> **Your goal**
Each line of the listing below should be restated word for word.

> **Source information**

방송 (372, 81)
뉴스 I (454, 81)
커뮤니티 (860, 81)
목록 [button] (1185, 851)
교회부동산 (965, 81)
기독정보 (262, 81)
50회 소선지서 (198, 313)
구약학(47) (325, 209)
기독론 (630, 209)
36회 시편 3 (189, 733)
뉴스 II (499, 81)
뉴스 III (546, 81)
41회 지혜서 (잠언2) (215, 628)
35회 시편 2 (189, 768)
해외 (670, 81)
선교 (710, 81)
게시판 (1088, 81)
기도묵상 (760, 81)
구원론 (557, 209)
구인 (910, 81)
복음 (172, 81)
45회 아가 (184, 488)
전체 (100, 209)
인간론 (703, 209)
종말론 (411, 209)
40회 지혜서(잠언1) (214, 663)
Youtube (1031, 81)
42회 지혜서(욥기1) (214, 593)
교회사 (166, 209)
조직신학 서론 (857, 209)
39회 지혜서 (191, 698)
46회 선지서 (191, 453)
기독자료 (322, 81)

> **Reply**
방송 (372, 81)
뉴스 I (454, 81)
커뮤니티 (860, 81)
목록 [button] (1185, 851)
교회부동산 (965, 81)
기독정보 (262, 81)
50회 소선지서 (198, 313)
구약학(47) (325, 209)
기독론 (630, 209)
36회 시편 3 (189, 733)
뉴스 II (499, 81)
뉴스 III (546, 81)
41회 지혜서 (잠언2) (215, 628)
35회 시편 2 (189, 768)
해외 (670, 81)
선교 (710, 81)
게시판 (1088, 81)
기도묵상 (760, 81)
구원론 (557, 209)
구인 (910, 81)
복음 (172, 81)
45회 아가 (184, 488)
전체 (100, 209)
인간론 (703, 209)
종말론 (411, 209)
40회 지혜서(잠언1) (214, 663)
Youtube (1031, 81)
42회 지혜서(욥기1) (214, 593)
교회사 (166, 209)
조직신학 서론 (857, 209)
39회 지혜서 (191, 698)
46회 선지서 (191, 453)
기독자료 (322, 81)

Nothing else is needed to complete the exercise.